== Source records ==

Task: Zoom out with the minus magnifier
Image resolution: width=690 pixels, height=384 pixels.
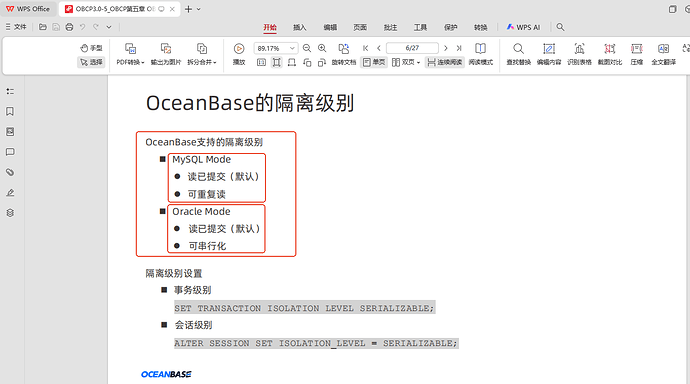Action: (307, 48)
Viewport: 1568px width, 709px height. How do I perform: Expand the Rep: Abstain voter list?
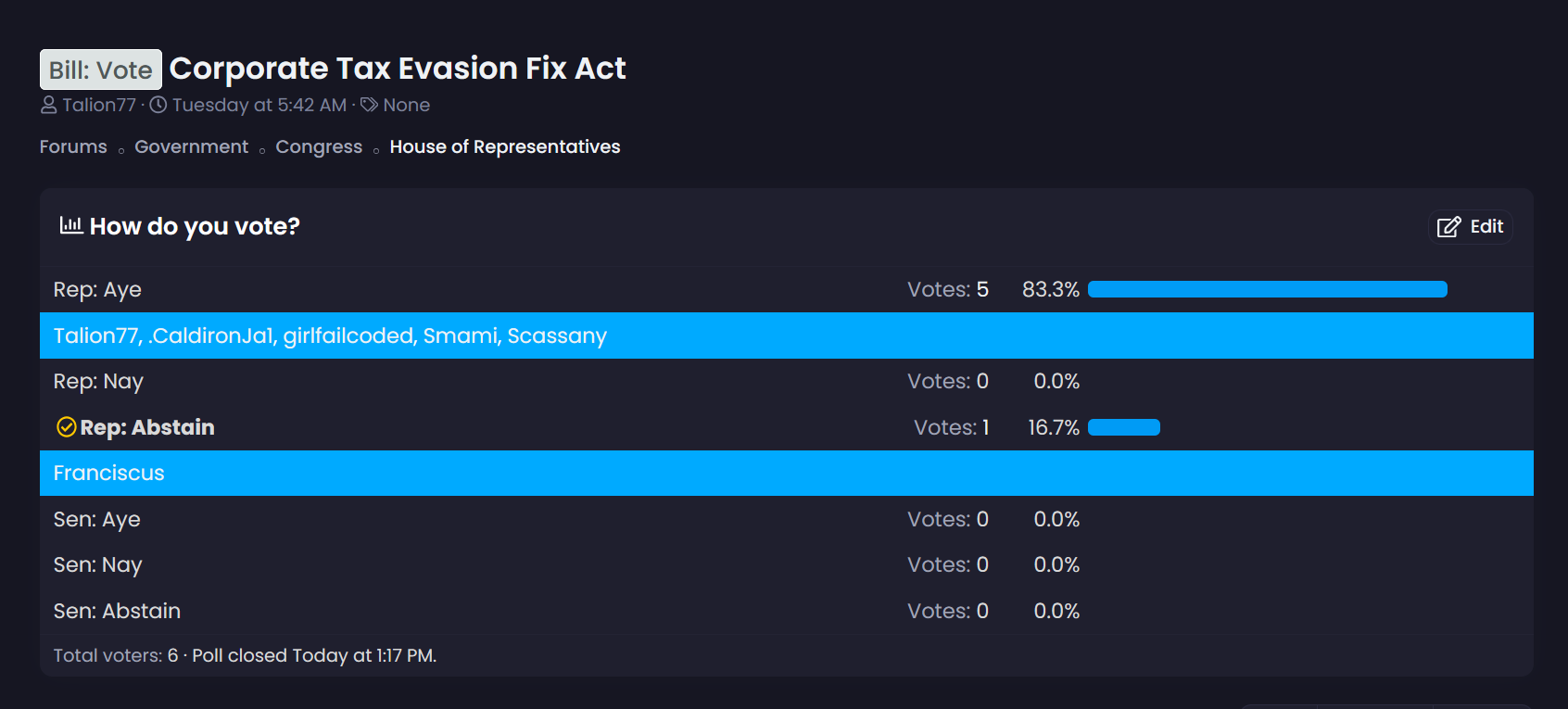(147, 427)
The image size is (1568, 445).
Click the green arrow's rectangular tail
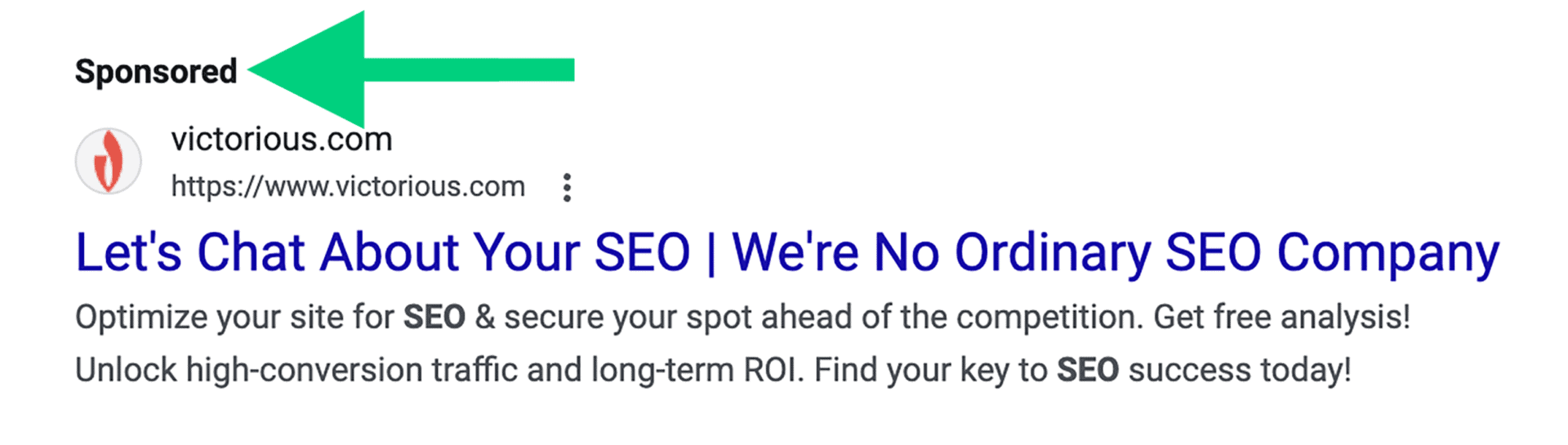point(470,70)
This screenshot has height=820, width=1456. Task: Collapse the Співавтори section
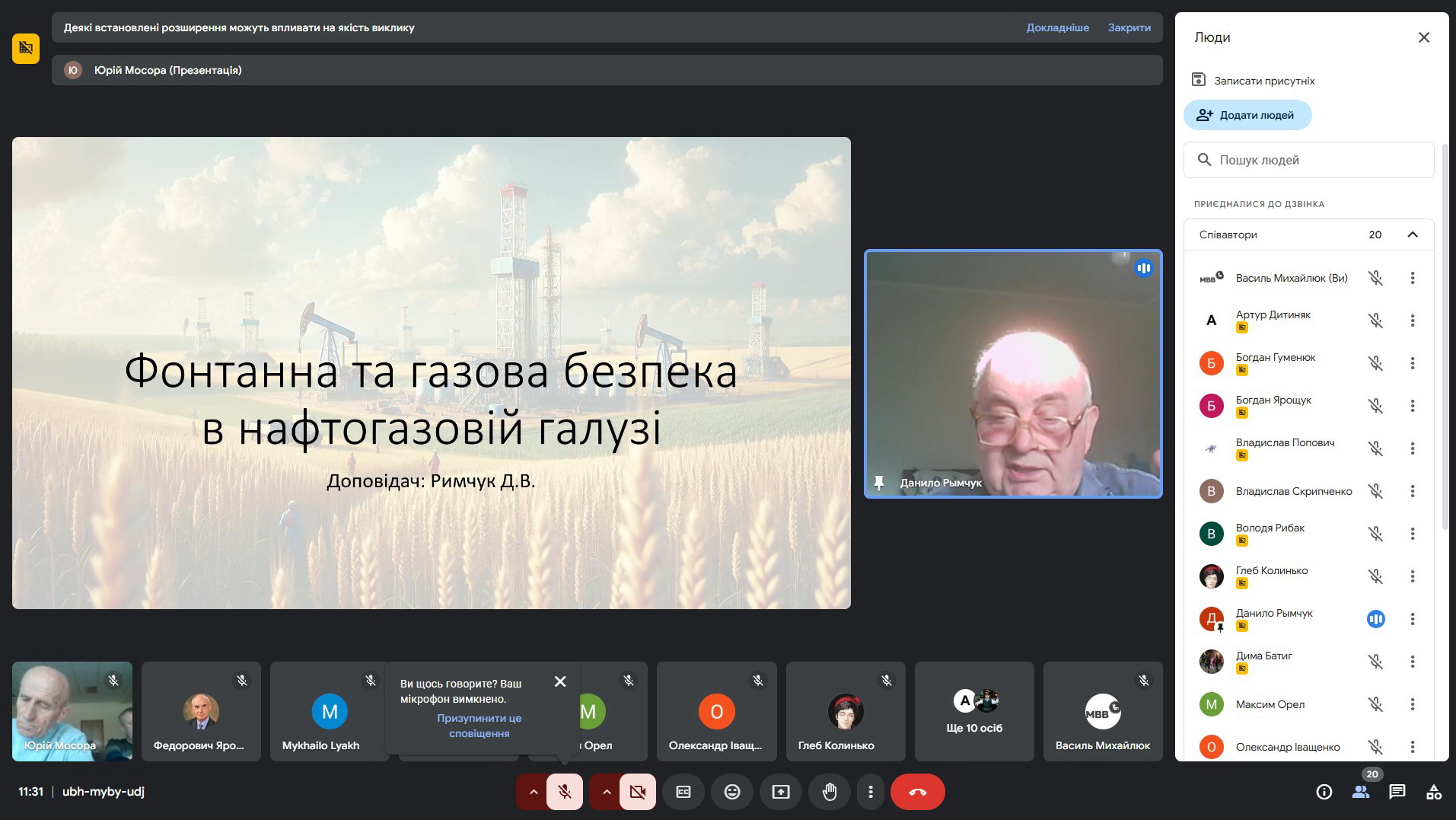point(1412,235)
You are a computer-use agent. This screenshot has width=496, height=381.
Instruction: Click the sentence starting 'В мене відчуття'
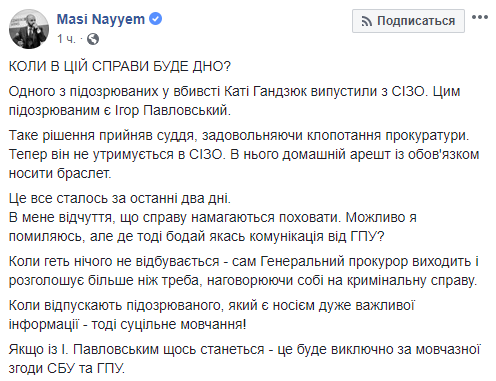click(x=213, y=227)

===
== Source records ==

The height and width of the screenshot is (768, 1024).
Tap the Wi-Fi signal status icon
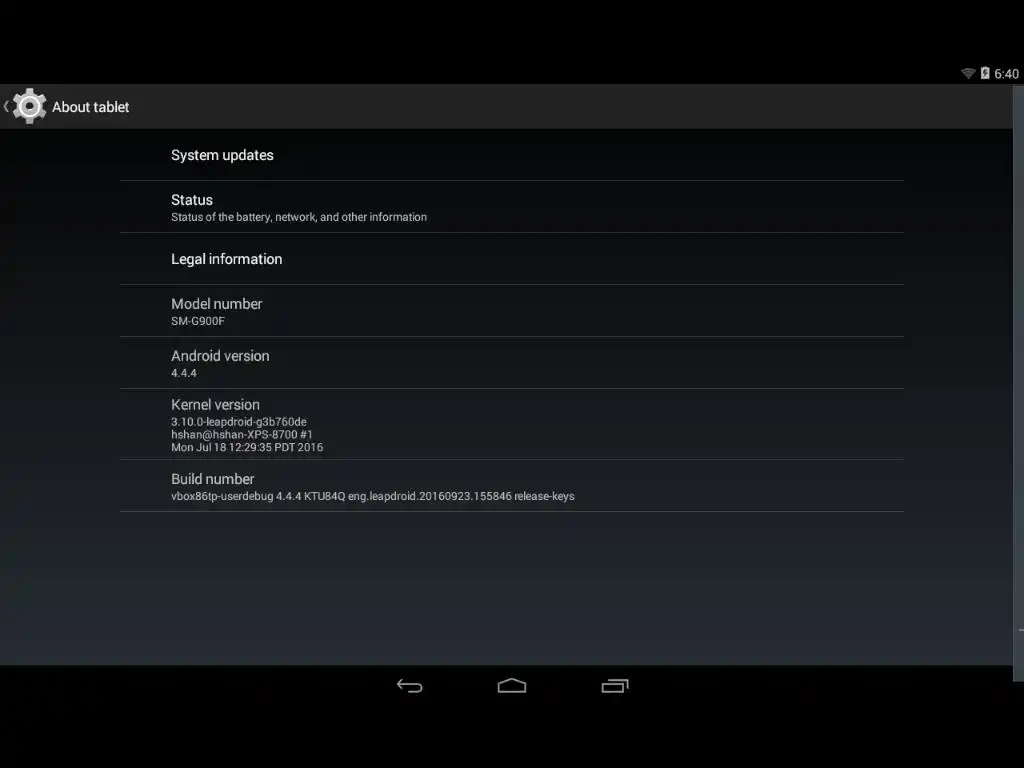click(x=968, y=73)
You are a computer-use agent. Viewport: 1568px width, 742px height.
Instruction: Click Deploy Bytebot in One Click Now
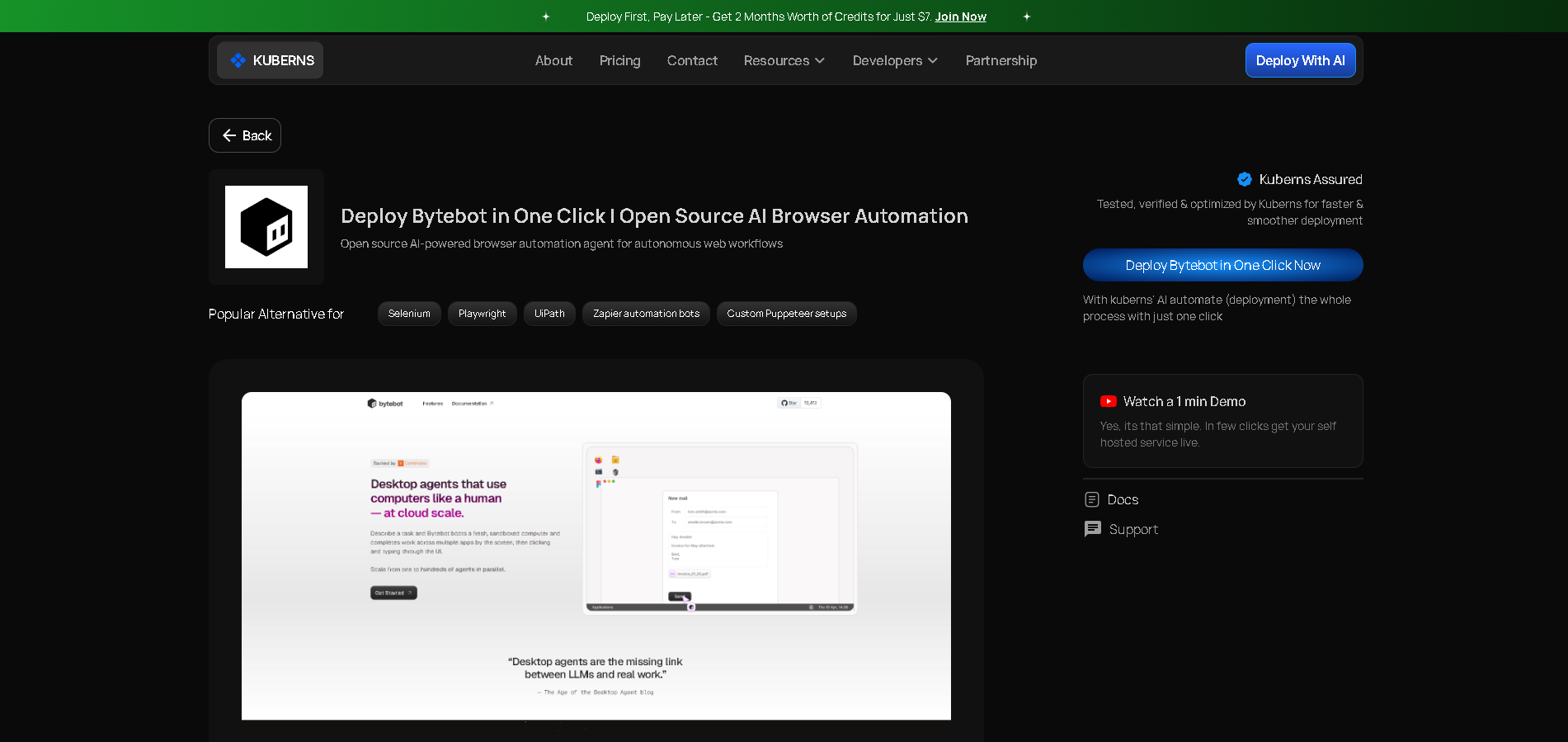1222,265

===

• **To do**
Lines holding the word "agent" are the answer; copy each one from the records above.

• **Exercise output**
You are a computer-use agent. This screenshot has width=496, height=381.
You are a computer-use agent. Viewport: 1568px width, 742px height.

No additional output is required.